CONSIGNE ÉCRITE A: Recopiez fidèlement le passage du texte sur les algues qui s'ouvre sur les mots « Il en va de » et se clôt sur « le mix énergétique. ».

TEXTE À LIRE:
■ ■ ■ ■

La mer fournit aussi des pistes solides pour sortir du pétrole. Par exemple pour produire du plastique à partir d'algues. Les brevets sont en Bretagne. Ils permettent déjà de fabriquer des coques de téléphone, des porte-cartes et même des jouets de plage ! On est encore loin de concurrencer les productions plastiques à base de pétrole. Mais la commande publique pourrait aider à cette conversion, par exemple en équipant de porte-cartes en algues les usagers des transports en commun.

 

Il en va de même des algocarburants. À surface égale, les algues produisent trente fois plus de carburants que les agrocarburants comme le colza. De plus, les conditions de production d’algues sont relativement simples à réunir : de l’eau, du soleil et du CO2. Pourtant, notre production reste résiduelle. Car aujourd’hui, la production d’algocarburants coûte dix à quinze fois plus cher que celle d’agrocarburants, si l’on met de côté le coût social et humain de cette production. Le marché sera donc incapable d’intégrer cette alternative dans le mix énergétique.

■ ■ ■ ■

Lignes d'un jeu de données
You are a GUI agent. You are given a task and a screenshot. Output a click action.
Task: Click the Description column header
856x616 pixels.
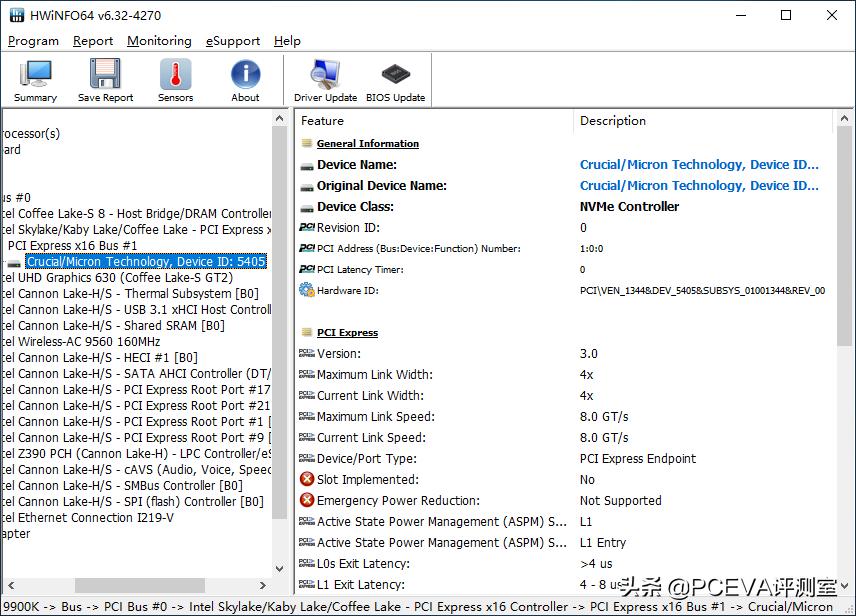[613, 121]
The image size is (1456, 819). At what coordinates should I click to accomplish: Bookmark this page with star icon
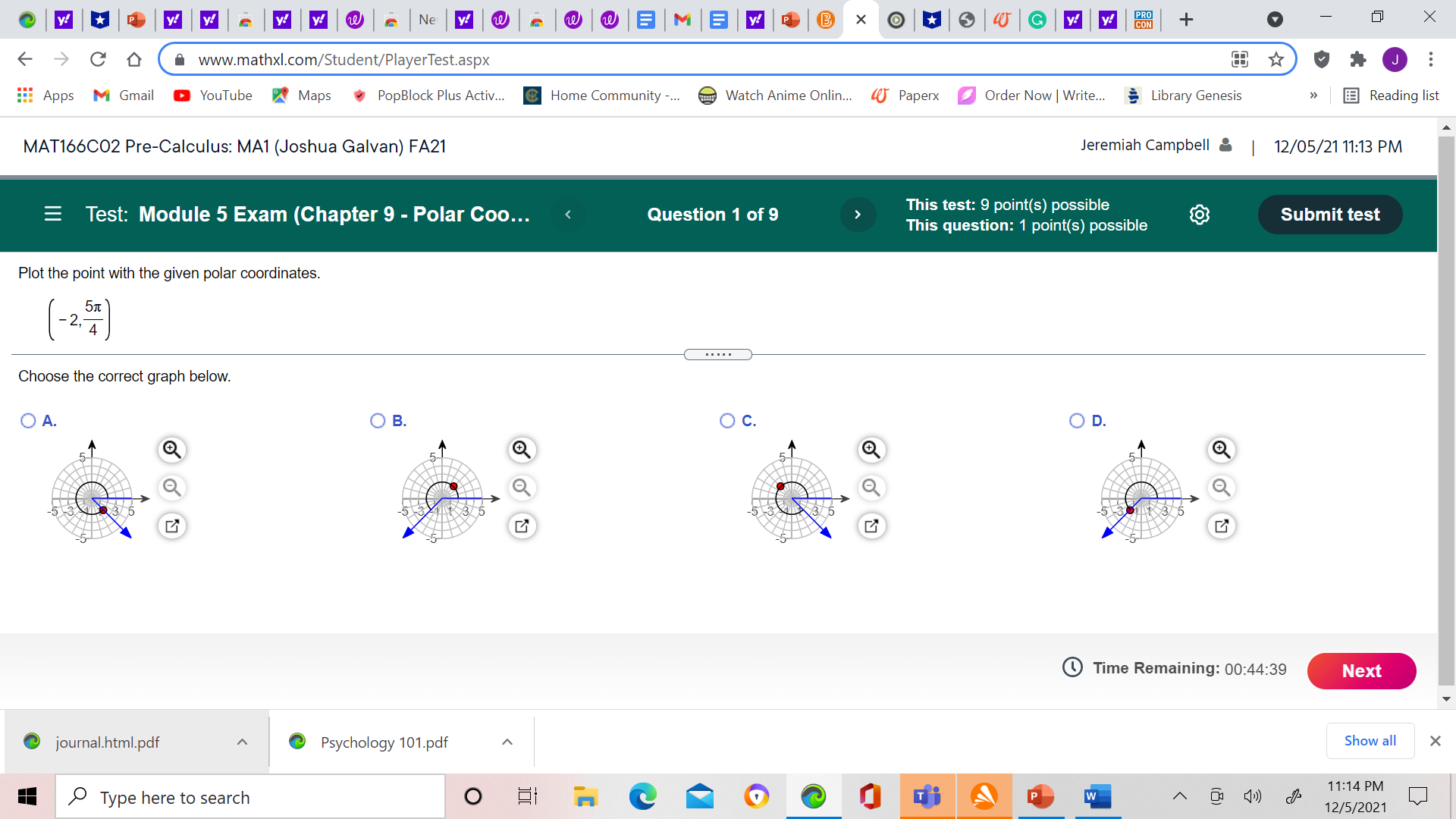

■ ■ ■ ■

CONSIGNE ÉCRITE B: Reprenez toutes les lignes des enregistrements ci-dessus, consignes comprises, en ajoutant 46 à chaque nombre des coordonnées données en réponse. Laissez les images de côté.

RÉSULTAT A:
Il en va de même des algocarburants. À surface égale, les algues produisent trente fois plus de carburants que les agrocarburants comme le colza. De plus, les conditions de production d’algues sont relativement simples à réunir : de l’eau, du soleil et du CO2. Pourtant, notre production reste résiduelle. Car aujourd’hui, la production d’algocarburants coûte dix à quinze fois plus cher que celle d’agrocarburants, si l’on met de côté le coût social et humain de cette production. Le marché sera donc incapable d’intégrer cette alternative dans le mix énergétique.

RÉSULTAT B:
You are a GUI agent. You are given a task and a screenshot. Output a click action.
Task: Click the Description column header
856x616 pixels.
[659, 167]
The image size is (1456, 819). At what coordinates should I click to accomplish: Bookmark this page with star icon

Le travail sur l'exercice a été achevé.